EXERCISE OBJECTIVE ▸ Look through the data below and output, unchanged, every line from the one holding "Given: Open the user avatar in top right" through the one holding "Task: Click the green checkmark in corner", inclusive. Skip the pictures.
── EXTRACTED DATA
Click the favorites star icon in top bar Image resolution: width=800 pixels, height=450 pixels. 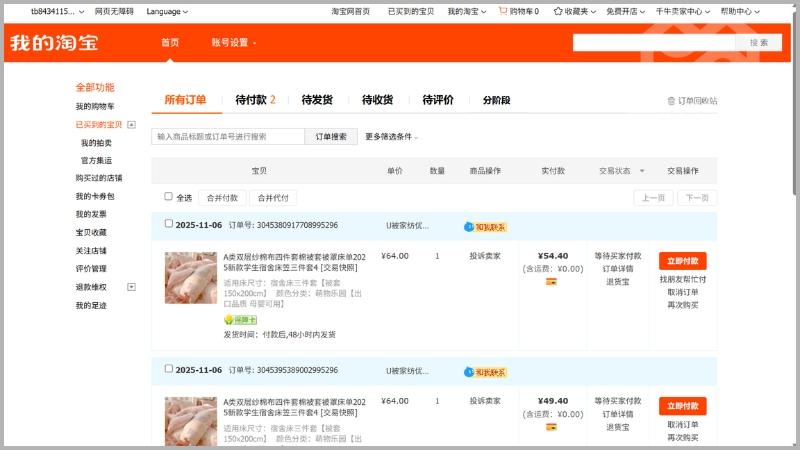pyautogui.click(x=558, y=11)
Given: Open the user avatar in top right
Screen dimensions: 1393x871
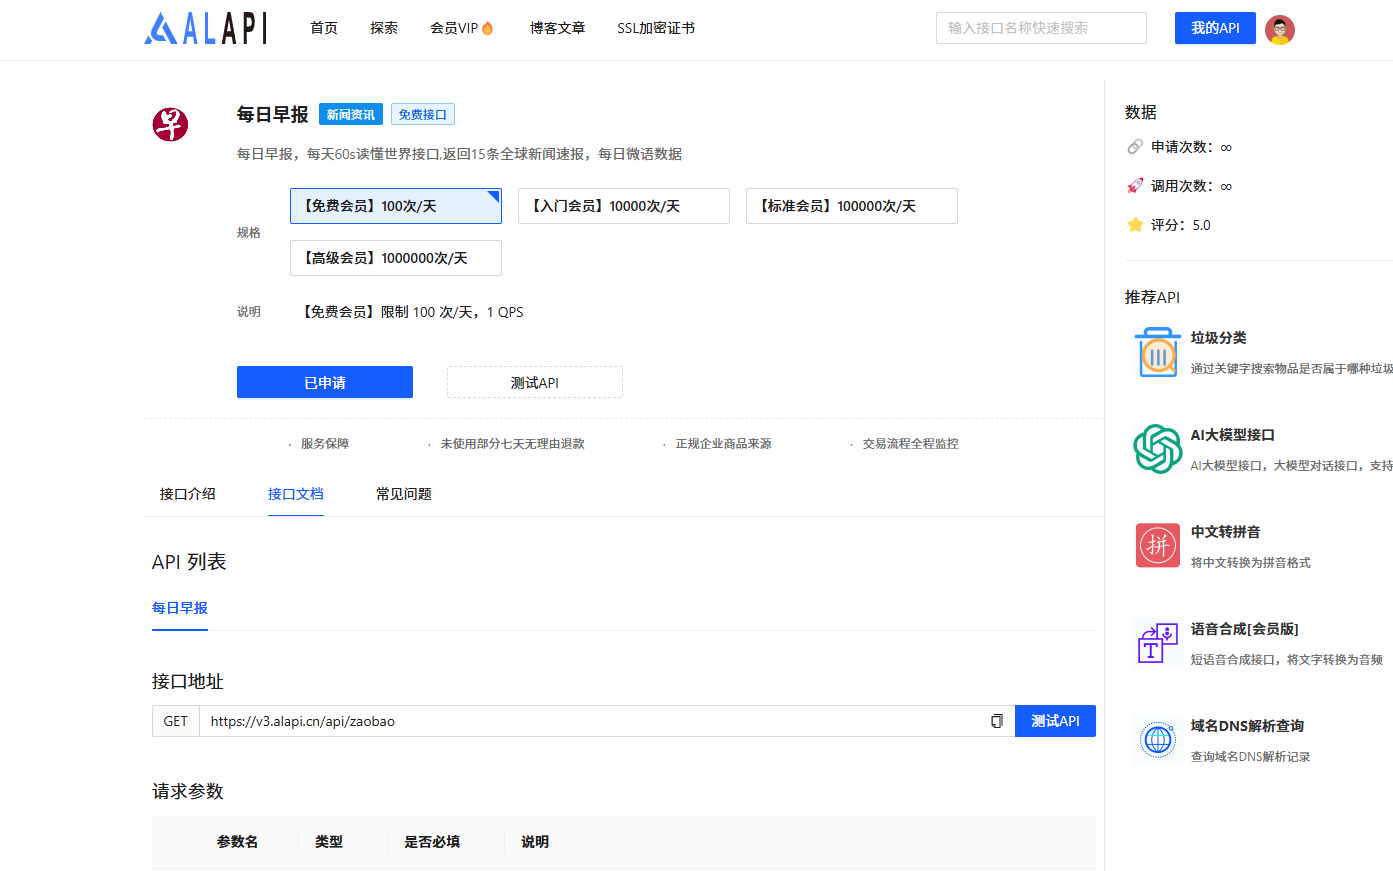Looking at the screenshot, I should [x=1279, y=29].
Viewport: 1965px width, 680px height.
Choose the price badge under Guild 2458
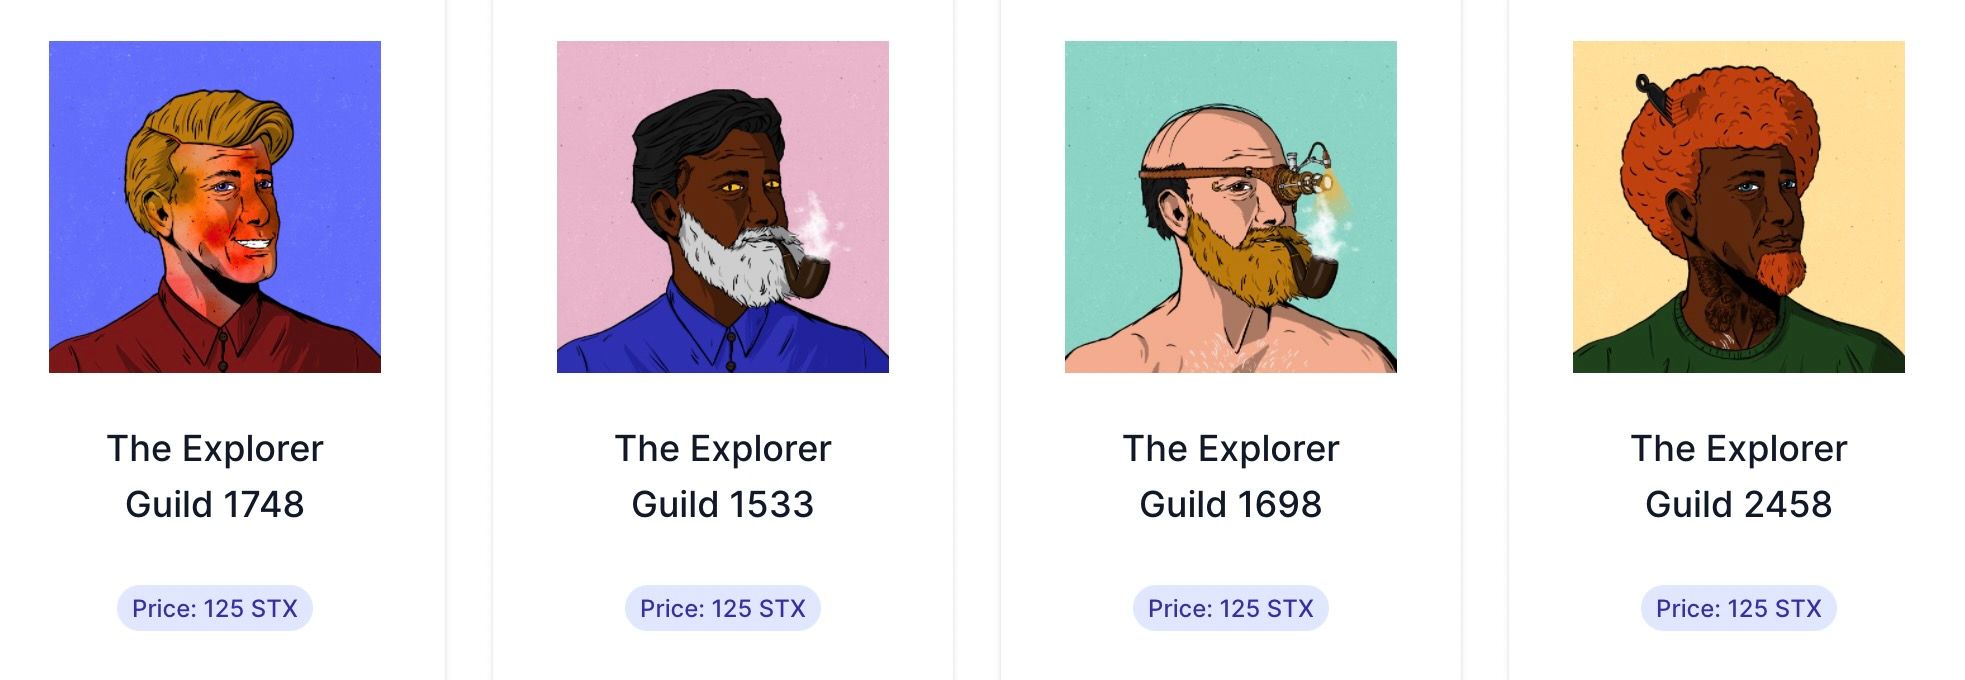coord(1739,608)
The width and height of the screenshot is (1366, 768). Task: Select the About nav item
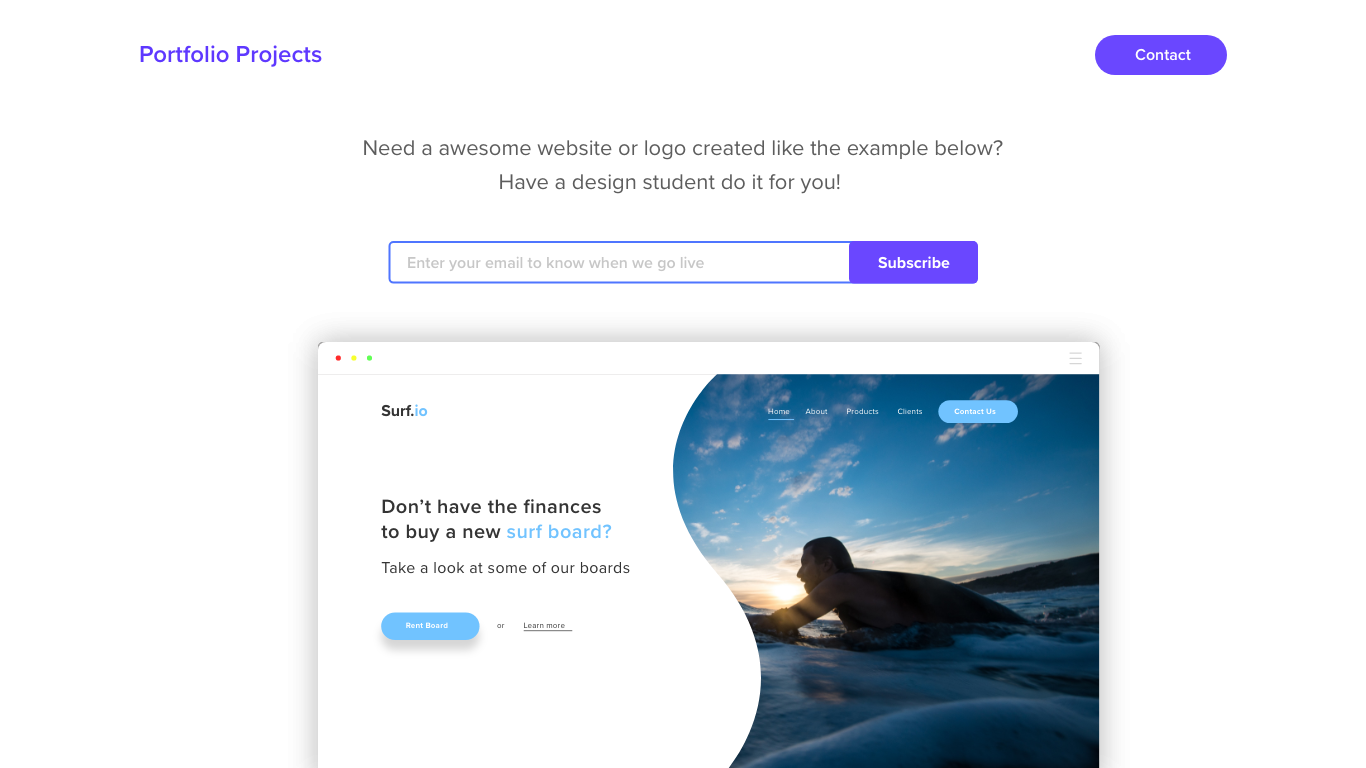(x=817, y=412)
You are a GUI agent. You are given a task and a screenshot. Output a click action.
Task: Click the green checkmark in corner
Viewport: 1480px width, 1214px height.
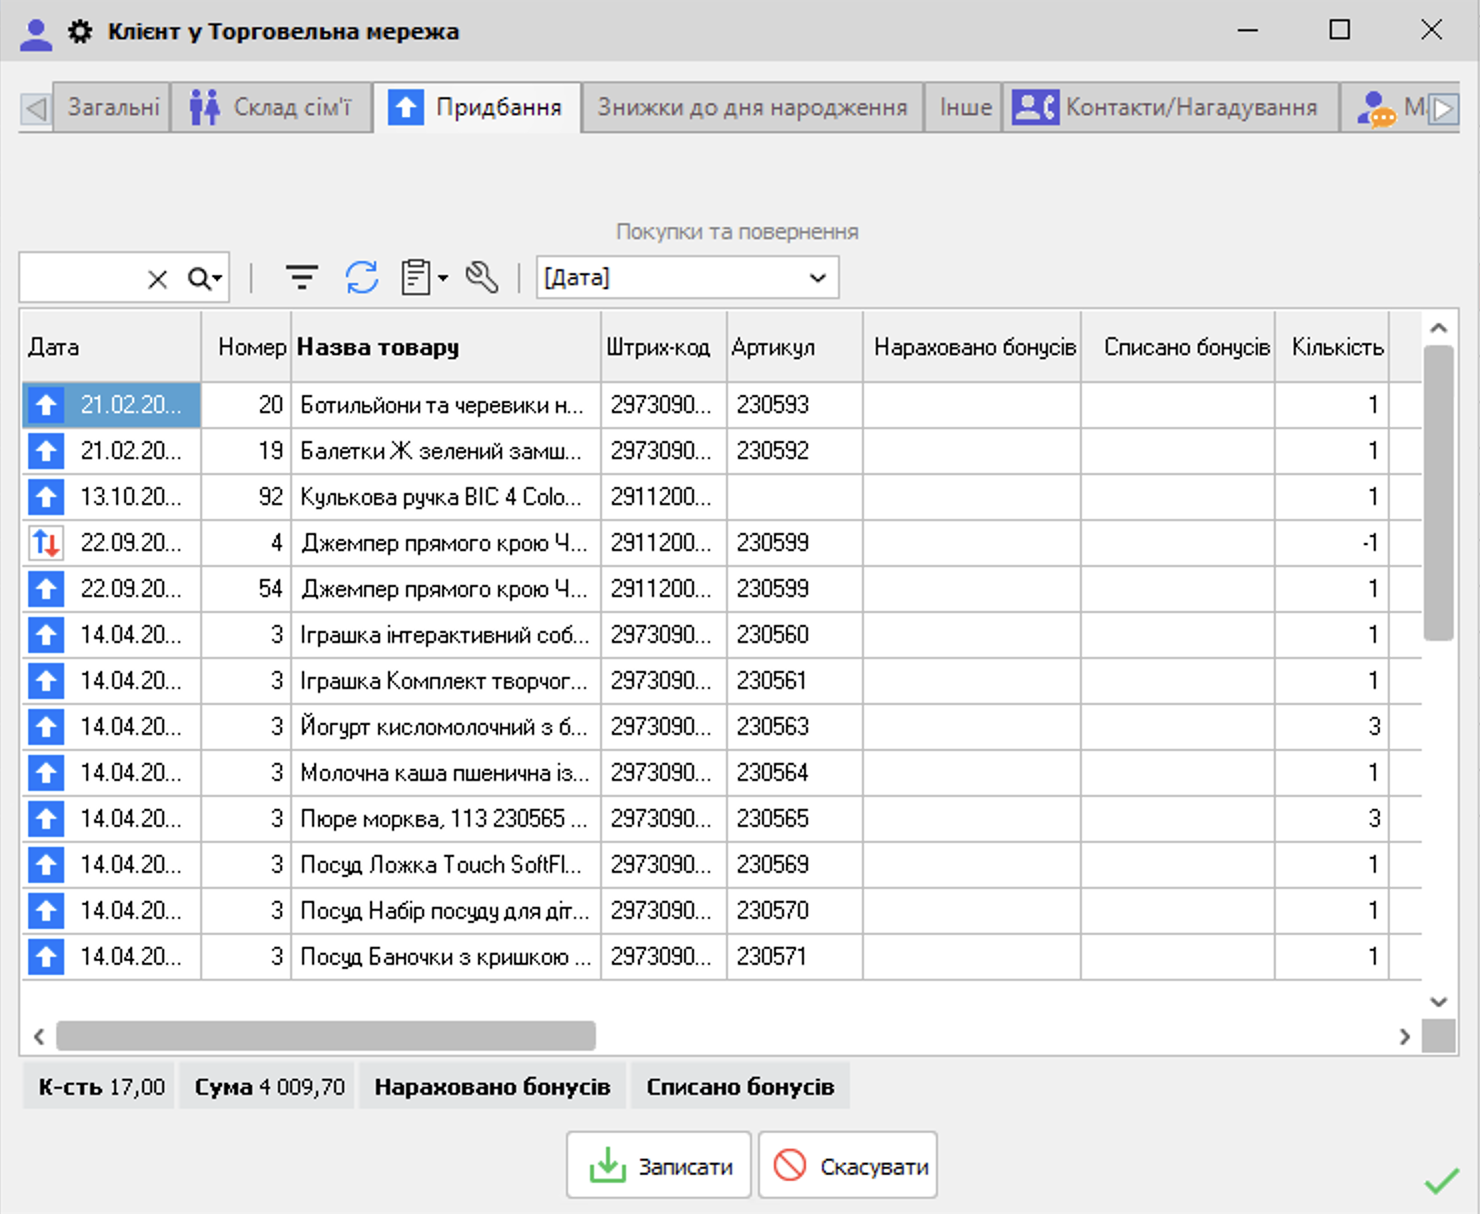pos(1441,1182)
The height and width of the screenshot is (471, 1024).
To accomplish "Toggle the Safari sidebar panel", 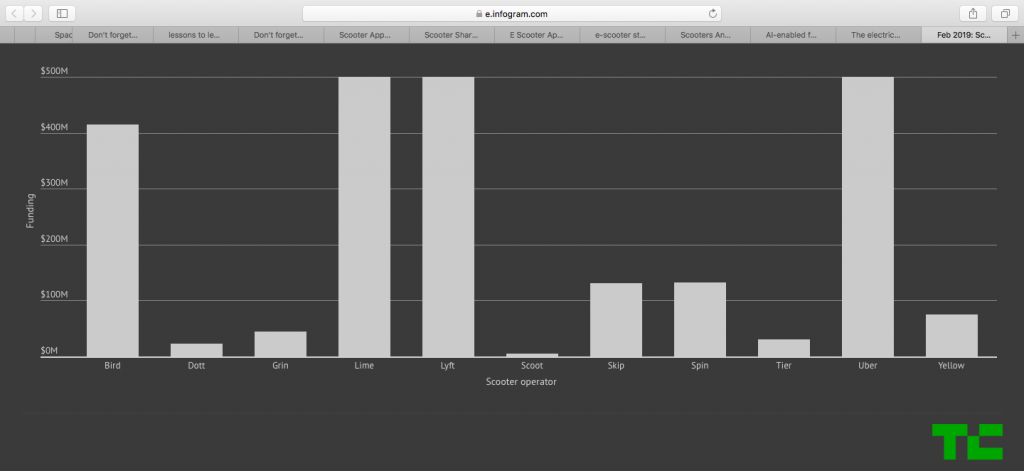I will 62,13.
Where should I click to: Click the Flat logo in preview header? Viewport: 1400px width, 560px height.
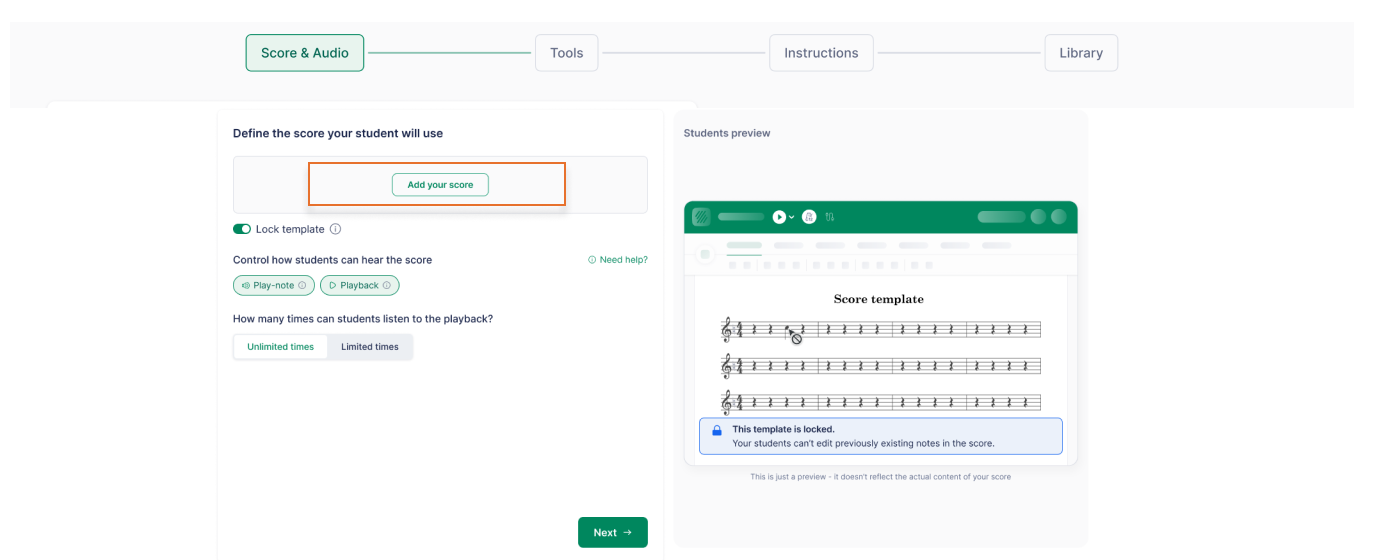pos(701,217)
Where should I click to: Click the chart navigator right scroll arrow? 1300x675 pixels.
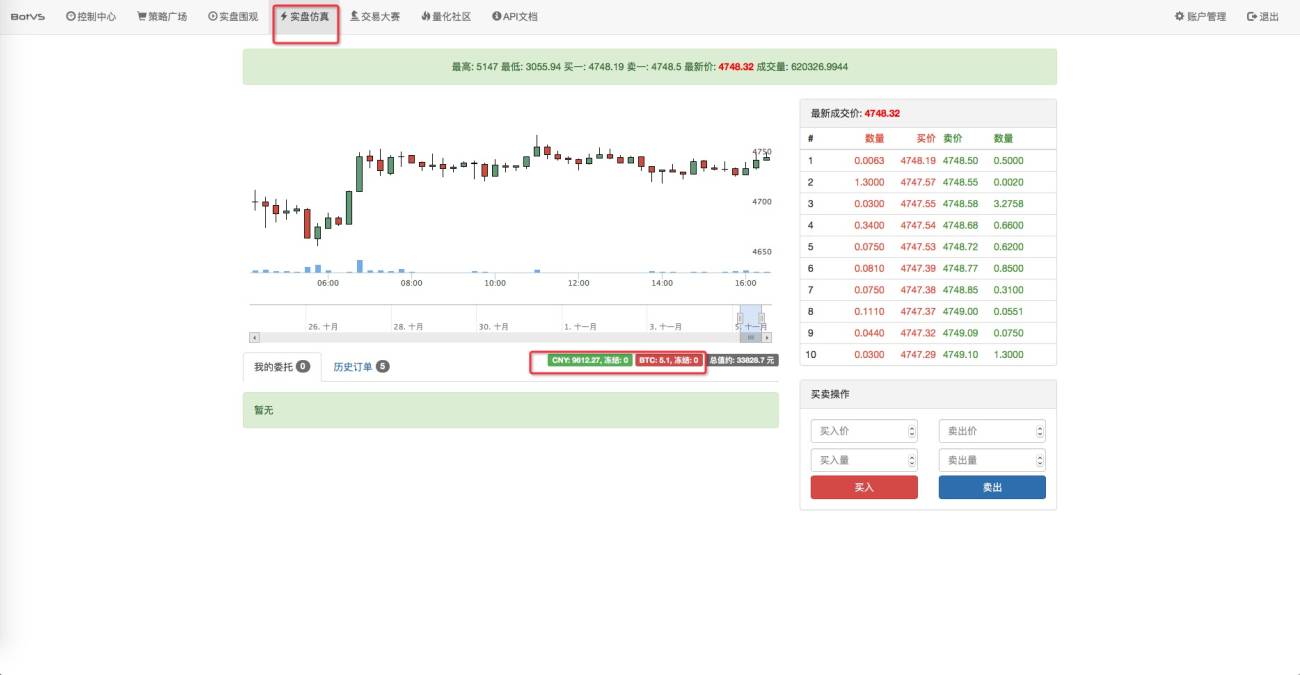pyautogui.click(x=766, y=338)
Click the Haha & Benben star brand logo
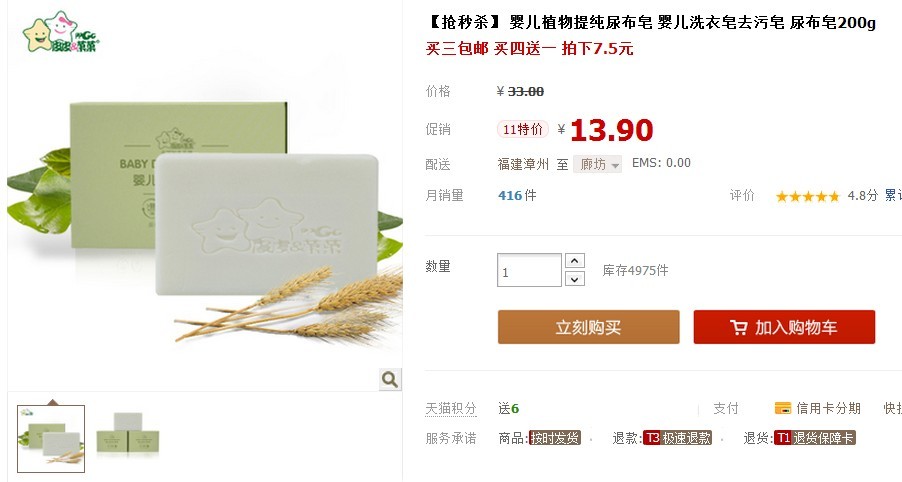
────
TASK OUTPUT ▸
Given: Open the user avatar in top right
Screen dimensions: 1393x871
Looking at the screenshot, I should [x=1279, y=29].
Viewport: 1965px width, 680px height.
Choose the price badge under Guild 2458
coord(1739,608)
The width and height of the screenshot is (1366, 768). Task: Select the About nav item
(x=817, y=412)
You are a GUI agent. You are given a task and a screenshot. Output a click action.
Task: Click the green checkmark in corner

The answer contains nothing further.